Another example is using the backup camera that all vehicles now come equipped with. The camera and computer that uses the wheels’ angle to track the vehicle’s direction are dependent on the vehicle’s alignment. A steering wheel or backup camera that is out of alignment may cause improper performance of the vehicle. It is no longer just about adjusting camber, caster and toe; it is the ripple effect an incorrect working component will have on the vehicle’s features or safety systems. We as repair professionals must look at the entire picture versus having a narrow focus on a component.
Many vehicle manufacturers require that a calibration be done after a wheel alignment is performed. As mentioned before, it’s critical to validate that all the vehicle sensors are in sync to the vehicle manufacturer specifications as to how the vehicle is aimed and steering down the road as well as the attitude to the roadway (height and pitch or yaw angles). This is evidenced by some OEMs having prerequisites before a calibration is performed, such as a full tank of gas and a level surface.

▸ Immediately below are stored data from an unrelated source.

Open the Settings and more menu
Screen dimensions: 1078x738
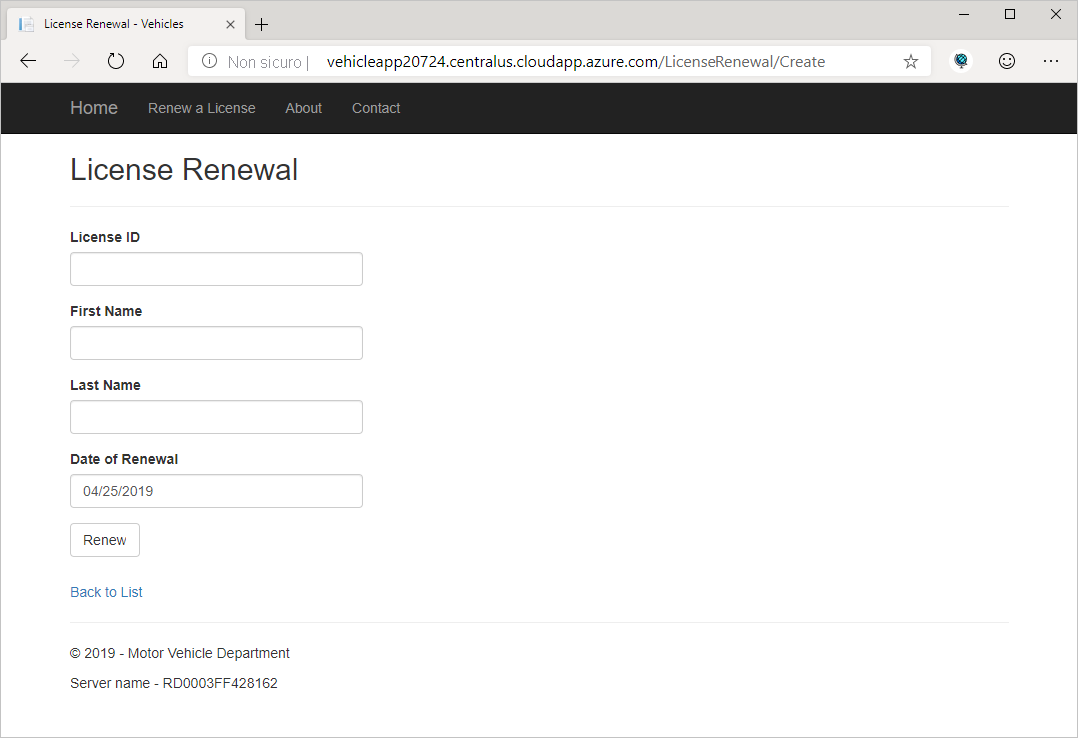(x=1051, y=61)
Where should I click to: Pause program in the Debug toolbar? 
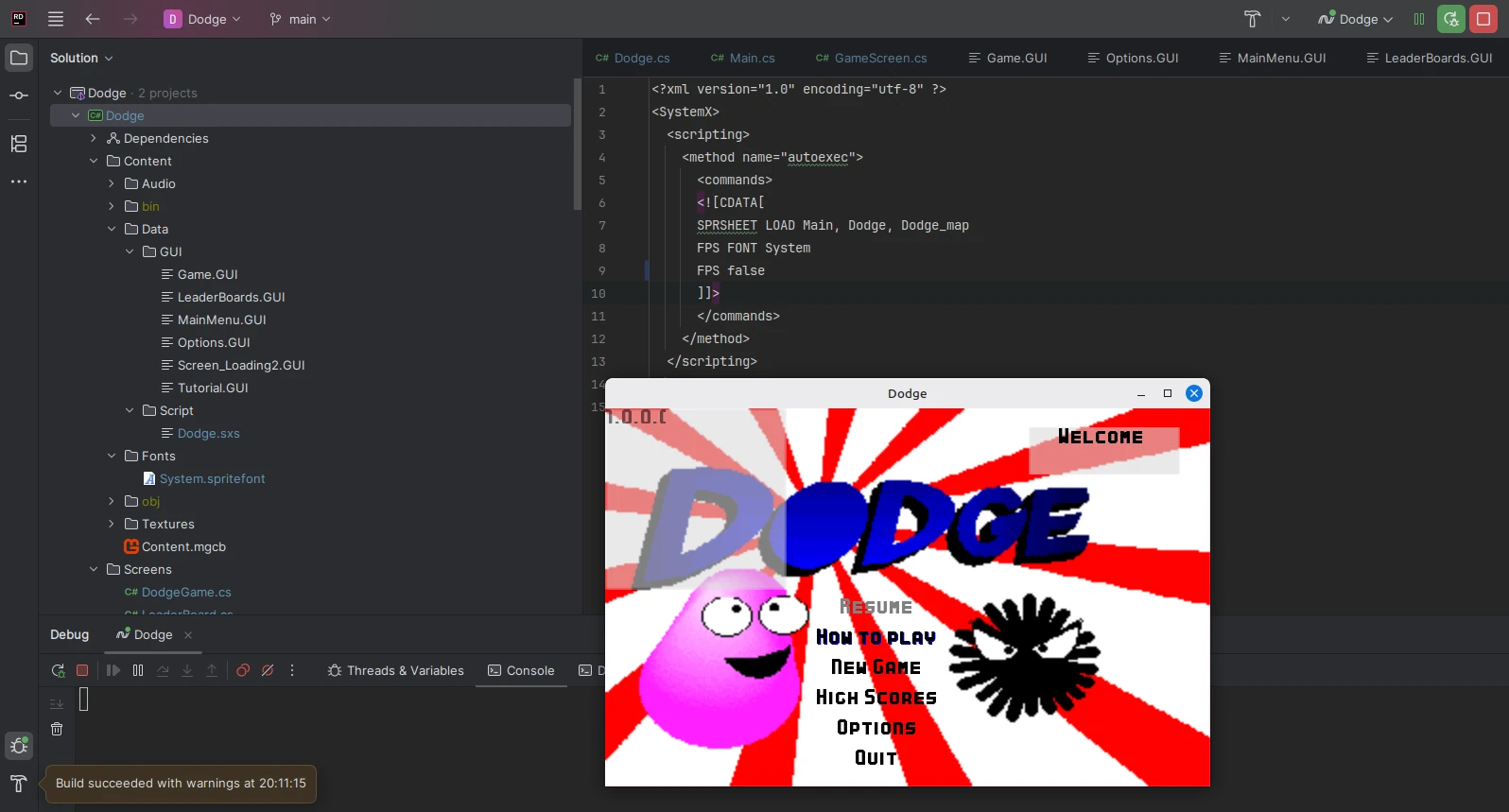(138, 670)
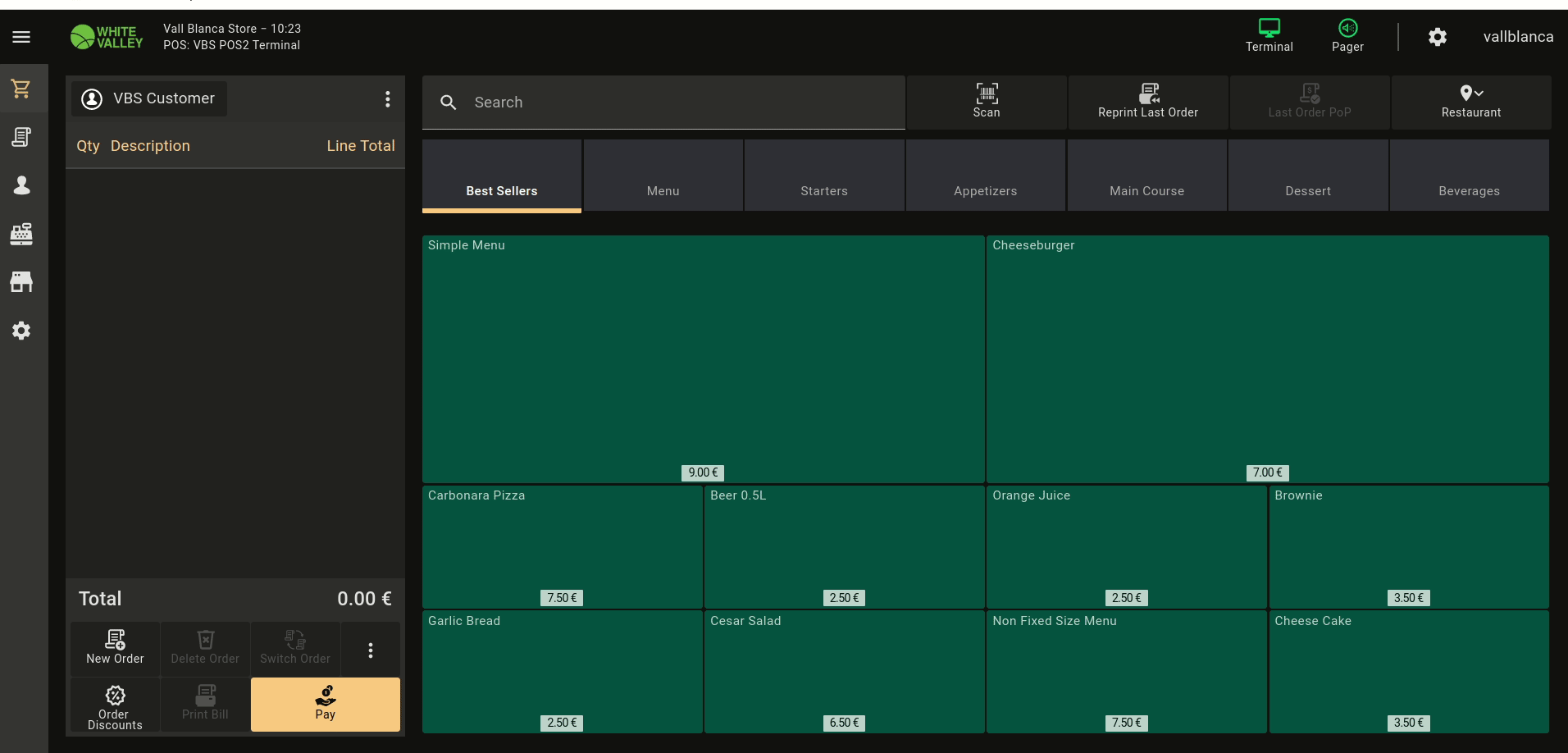The height and width of the screenshot is (753, 1568).
Task: Open the receipts sidebar icon
Action: click(x=21, y=137)
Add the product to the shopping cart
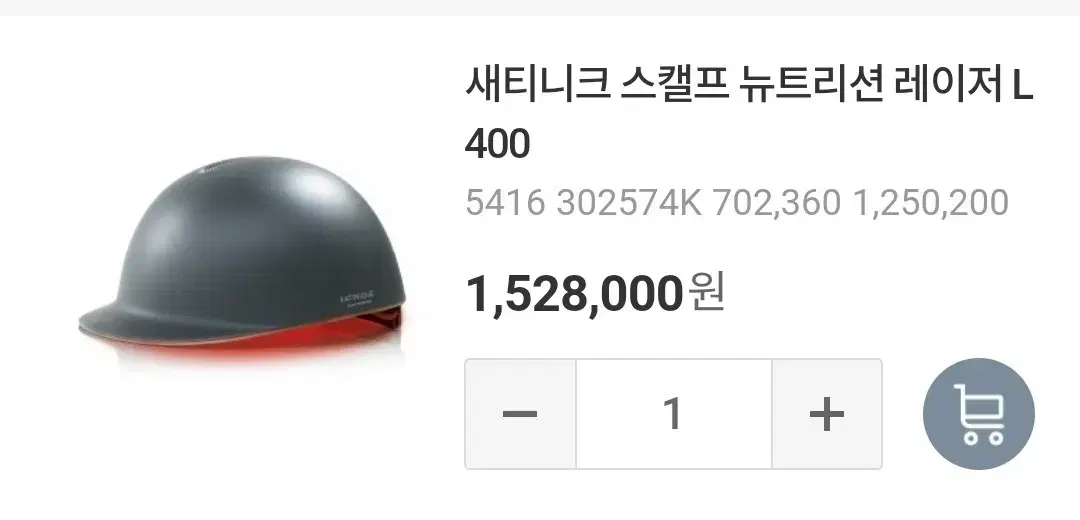This screenshot has width=1080, height=520. click(979, 414)

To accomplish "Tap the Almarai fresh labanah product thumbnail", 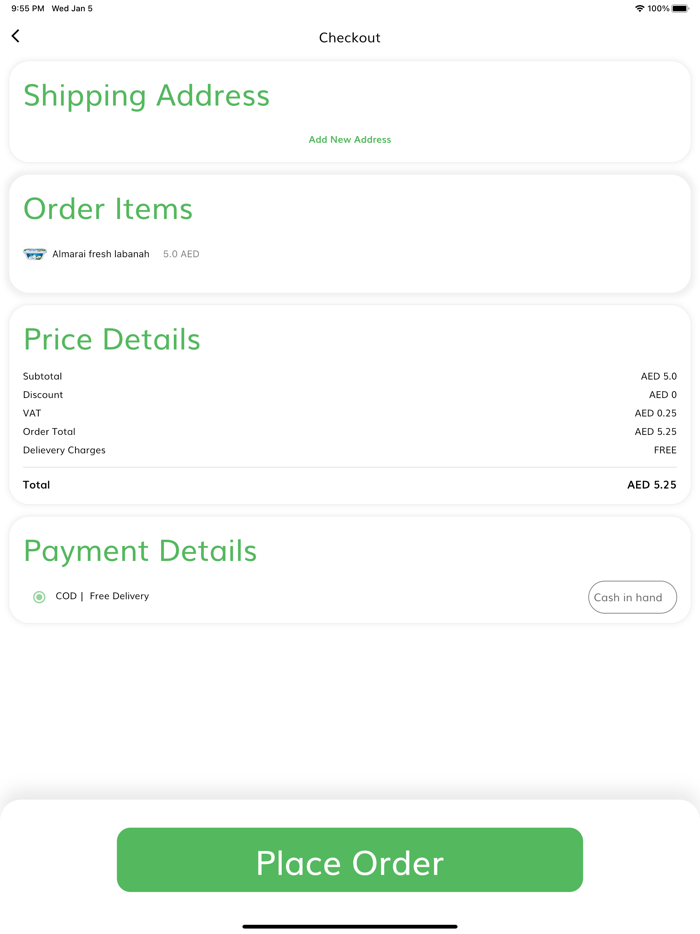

This seems like a nuisance to a shop, but it is a required step to validate to OE specs. I’ve seen demonstrations showing the difference in how the vehicle is aligned to the road when a vehicle has a full tank of fuel versus half a tank – and they prove that following the OEM’s prerequisites is critical.
For collisions that require a wheel alignment due to the damage, the alignment should be done prior to any calibration. What happens if the damage from the crash does not warrant a wheel alignment? This has perplexed the auto repair industry. Do we need to verify that the alignment is correct before doing a calibration? Regardless of the damage, some OEMs go as far as to say that an alignment must be done prior to a calibration and even the calibrations need to be done on an alignment rack.
An example would be the fairly straightforward procedure of replacing a grille on a vehicle. There is no damage to the suspension, but a calibration will be required. Is a wheel alignment called for? This depends on the OEM statements for their vehicles. I see both sides of this argument as to the necessity and price of repairing vehicles. I also see the argument of validating that the vehicle is operating correctly. Is the alignment a result of the incident or is this unrelated prior damage negating alignment costs to the third party? This is a complex question that is beyond my ability to give you advice as far as the legalities. You as a shop owner have to develop your own response.
In doing some research on the mechanical repair industry, I found that when a calibration is called for after an alignment or even tire replacement, it is predominantly customer-pay. Could customer-pay be a bigger part in the collision industry for collision claims? Customer-pays for unrelated services needed to complete repairs correctly? This may be a necessary conversation to have with vehicle owners before beginning repairs as more advanced features come into play.
The vehicle’s alignment directly interacts with all of the vehicle’s advanced features. When to do an alignment is more the question; we know when damage from the crash requires it.
When we do not verify alignment before a calibration, we may have a successful calibration. So, when the customer comes back with drivability issues, who is now responsible? That is something to think about. Proper alignment has everything to do with ADAS features.